▶ [Aufgabe] Trage aus dem folgenden Material jede Zeile zusammen, die die Zeichenfolge „screenshot“ enthält. Achte dabei auf Groß- und Kleinschreibung.

▶ [Datenauszug]
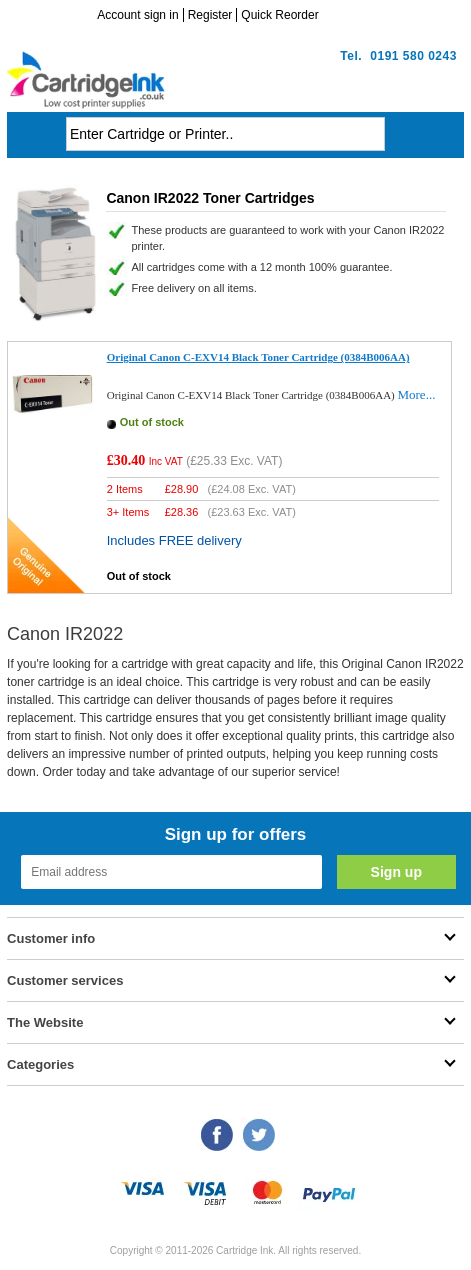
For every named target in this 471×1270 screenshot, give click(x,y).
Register (210, 15)
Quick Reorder (279, 15)
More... (416, 394)
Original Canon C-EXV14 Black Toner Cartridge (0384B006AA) (258, 357)
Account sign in (137, 15)
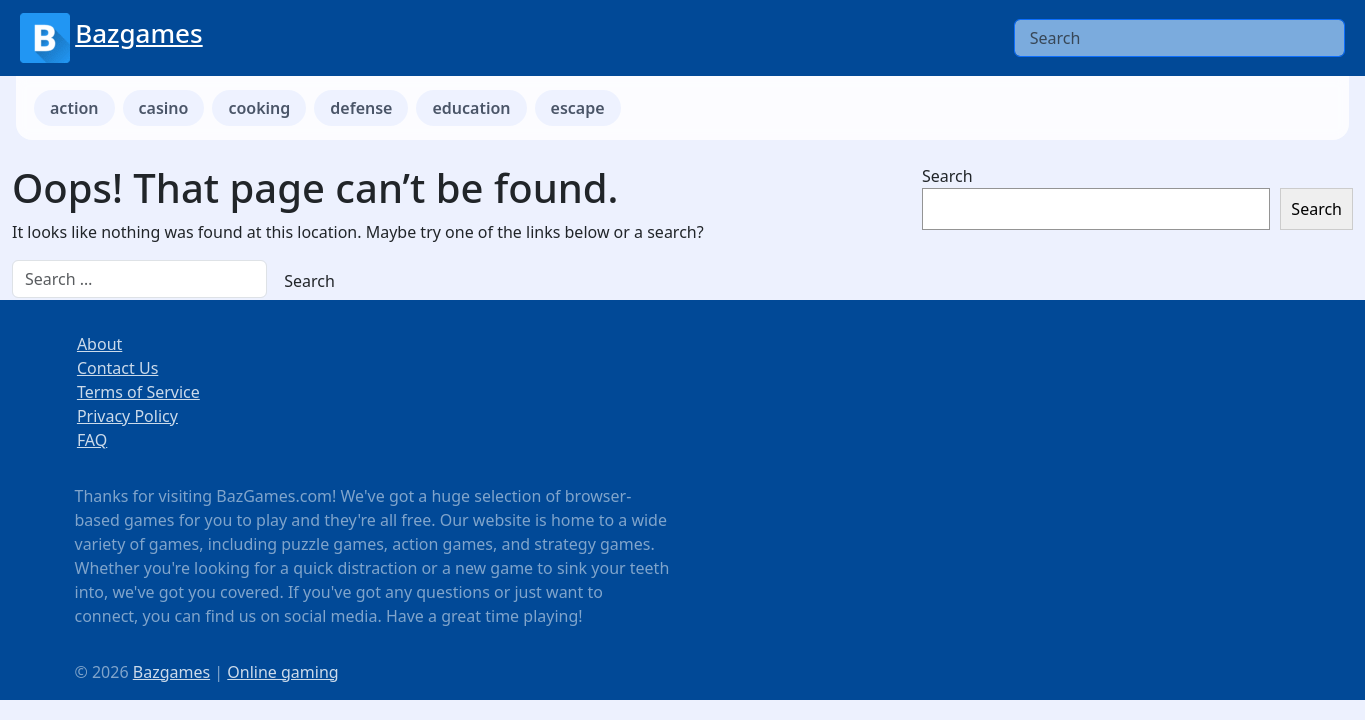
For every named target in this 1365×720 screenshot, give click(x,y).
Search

▶ [Vollständige Antwort]
For every named target in this 471×1270 screenshot, give click(x,y).
For every named target in this 1365×720 screenshot, give click(x,y).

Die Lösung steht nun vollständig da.